Collection entries
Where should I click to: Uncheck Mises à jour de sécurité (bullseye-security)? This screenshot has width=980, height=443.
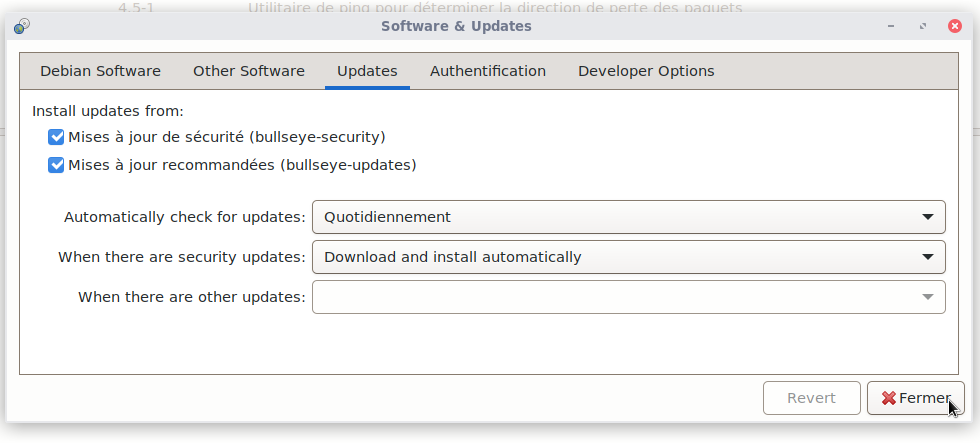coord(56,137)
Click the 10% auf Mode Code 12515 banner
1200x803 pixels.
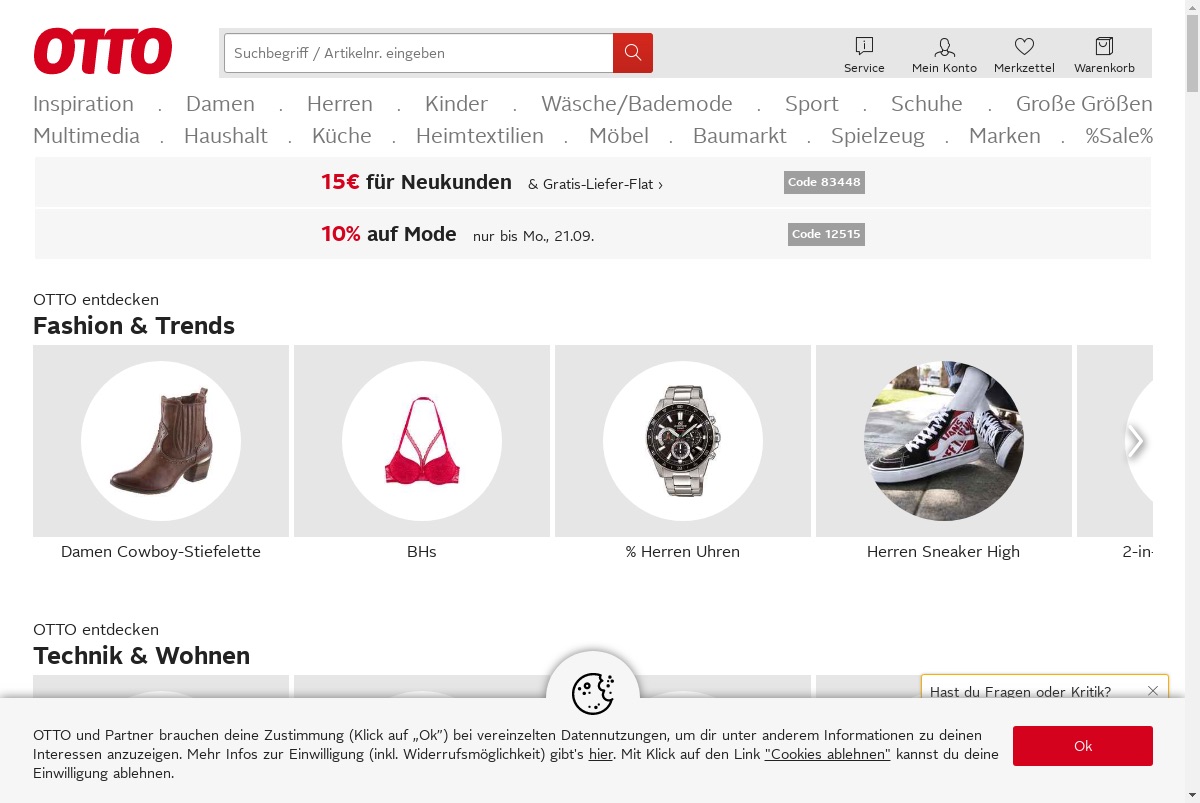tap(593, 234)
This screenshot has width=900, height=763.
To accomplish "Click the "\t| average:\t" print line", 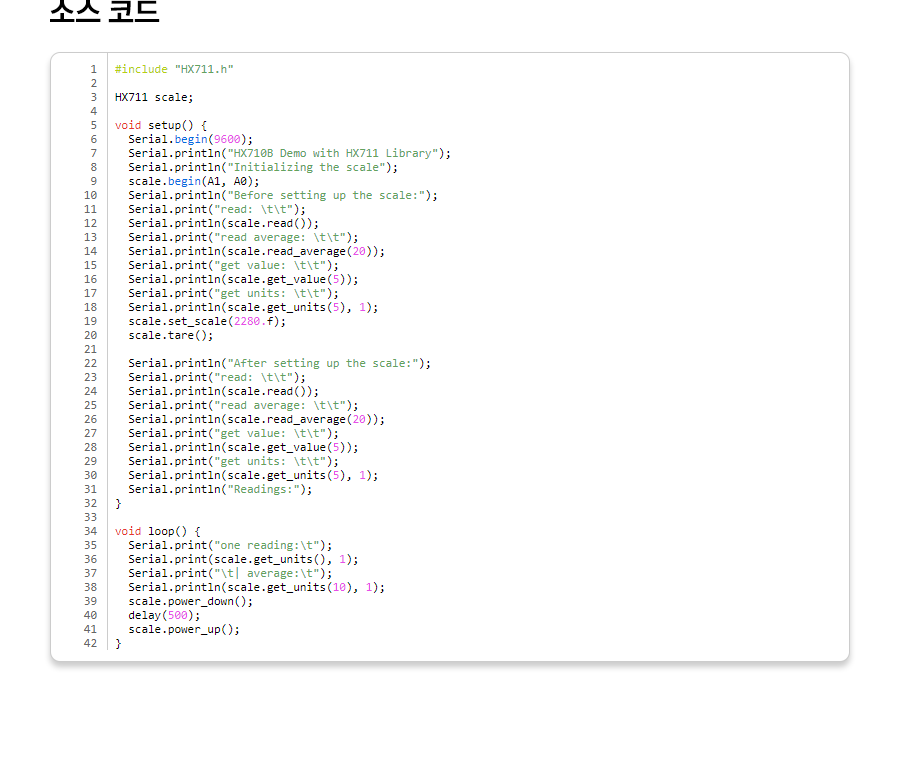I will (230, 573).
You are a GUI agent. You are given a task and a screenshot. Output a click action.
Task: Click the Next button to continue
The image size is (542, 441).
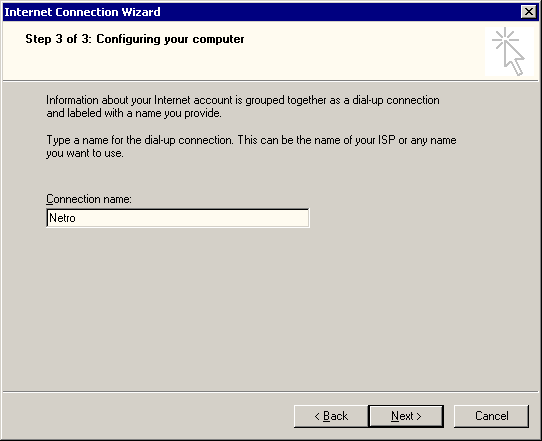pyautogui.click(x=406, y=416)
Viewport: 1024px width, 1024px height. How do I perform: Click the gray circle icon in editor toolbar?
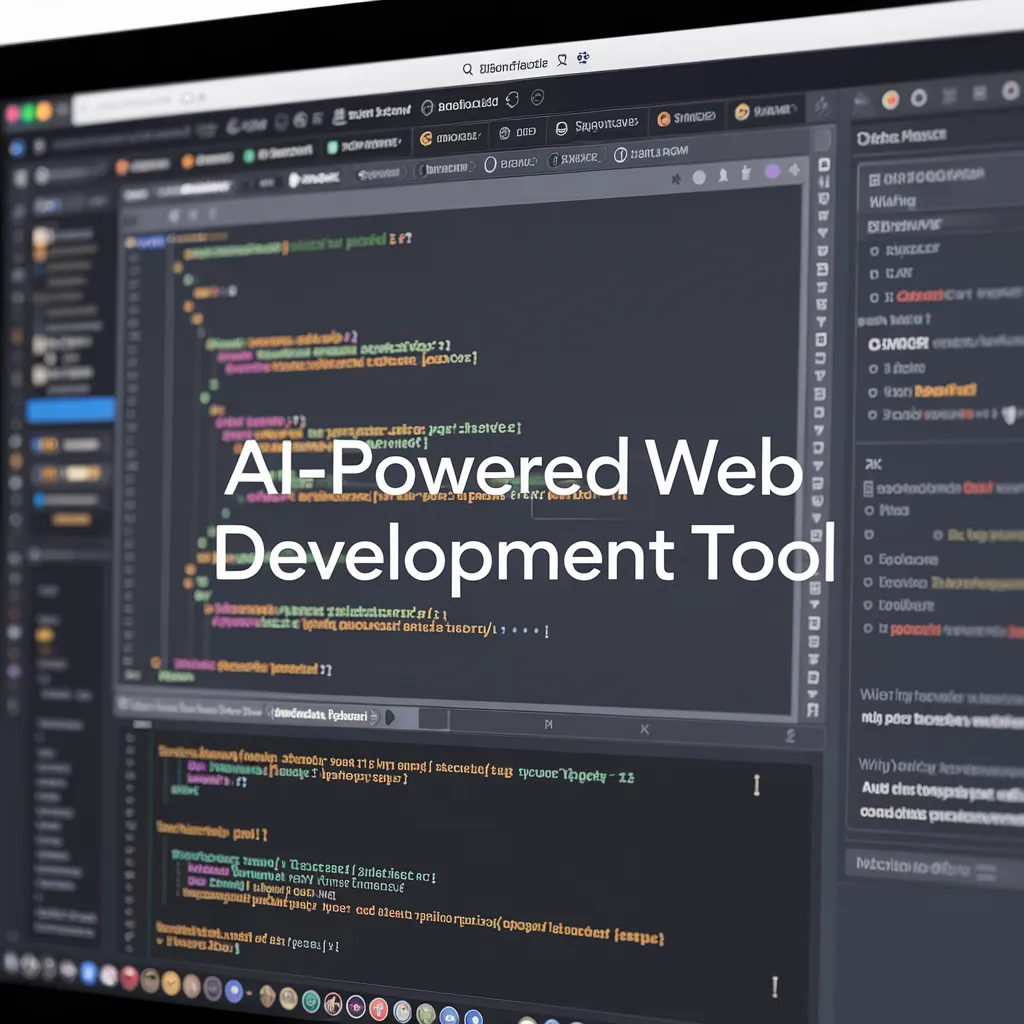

__What the task asks__. Copy out the items from the line holding "You are a GUI" through the end of the items, inclusive, swapping "editor toolbar" for "editor menu" and changing nothing else. Don't include the pictures.

__Expected output__.
You are a GUI agent. You are given a task and a screenshot. Output a click action.
Task: Click the Next button to continue
The image size is (542, 441).
pyautogui.click(x=406, y=416)
Viewport: 1024px width, 1024px height. How do I perform: Click the gray circle icon in editor menu?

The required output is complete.